▶ [Data shown]
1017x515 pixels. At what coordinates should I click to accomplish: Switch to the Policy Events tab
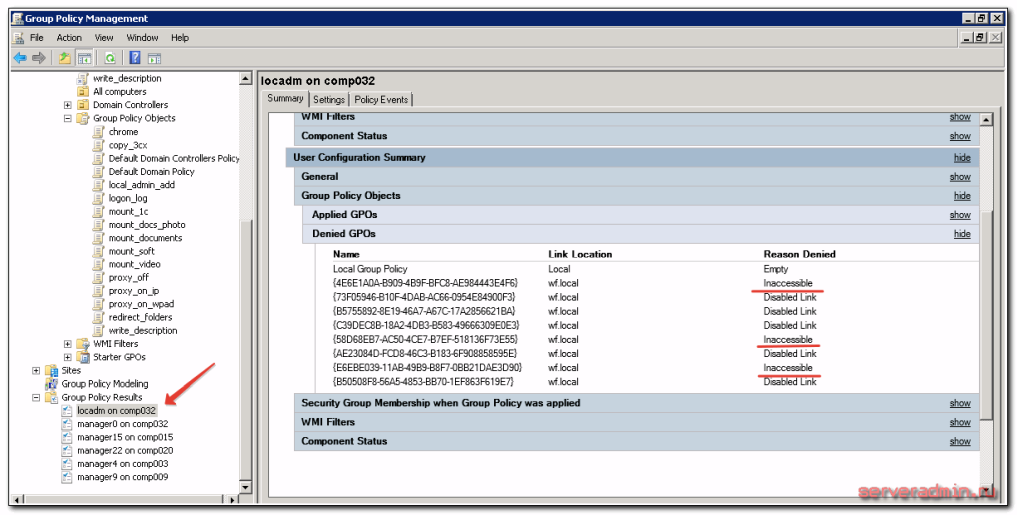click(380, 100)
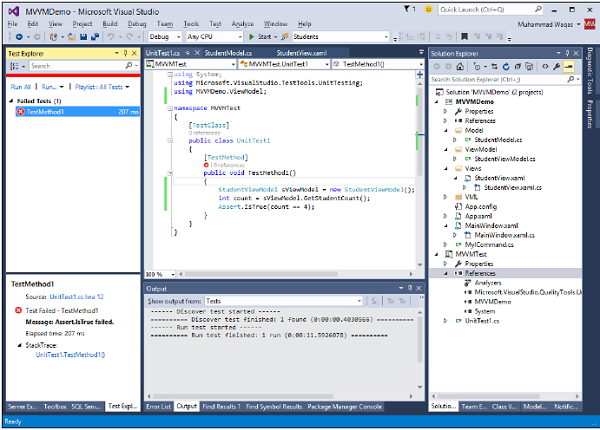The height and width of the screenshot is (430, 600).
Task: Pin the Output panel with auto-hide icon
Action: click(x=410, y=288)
--
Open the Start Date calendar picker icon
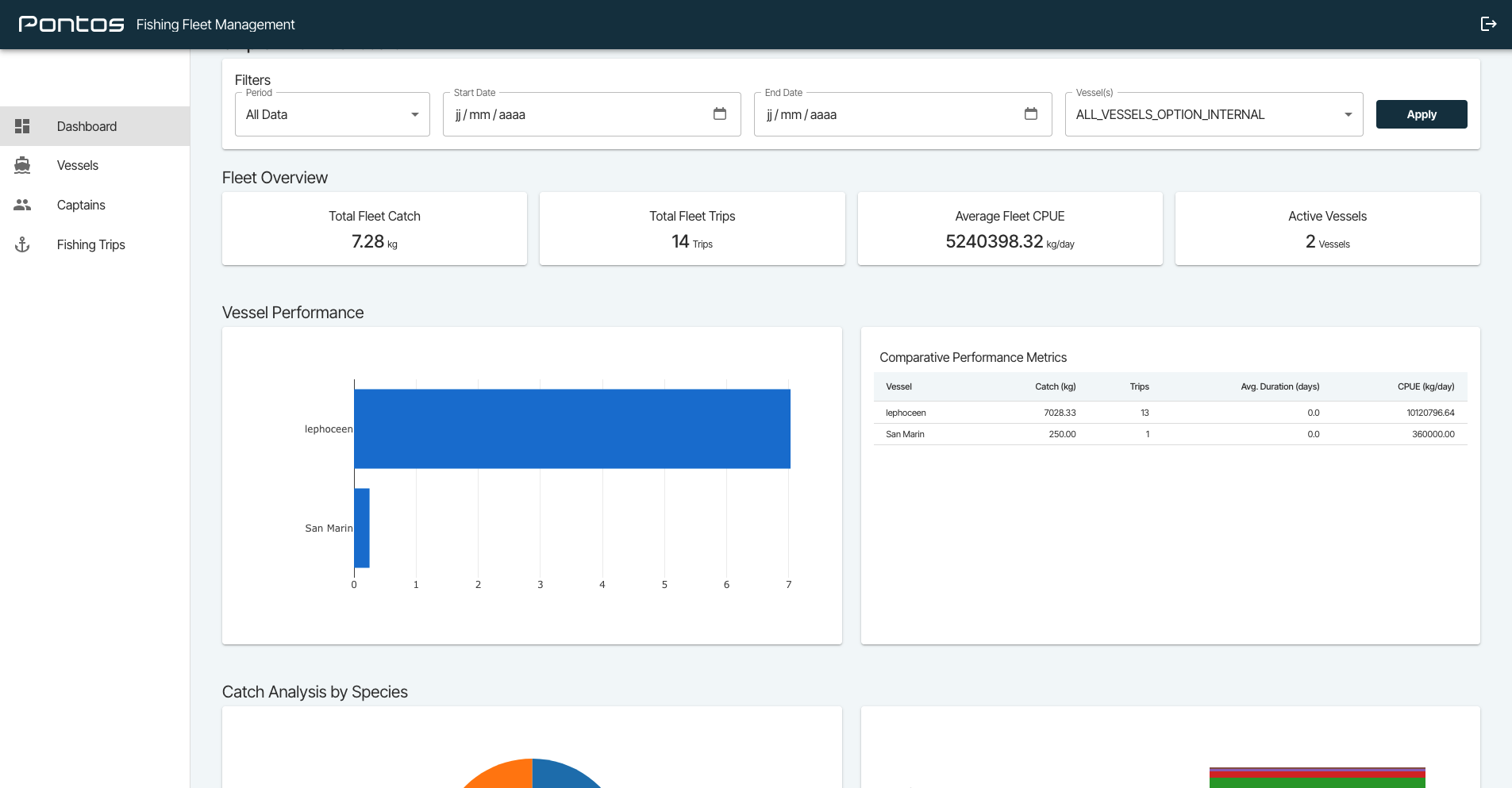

▶ [Task requirements] Pull out each line of the data above that contains the string "icon", copying each one unchanged.

▶ [Solution]
Task: Pin the Output panel with auto-hide icon
Open the Start Date calendar picker icon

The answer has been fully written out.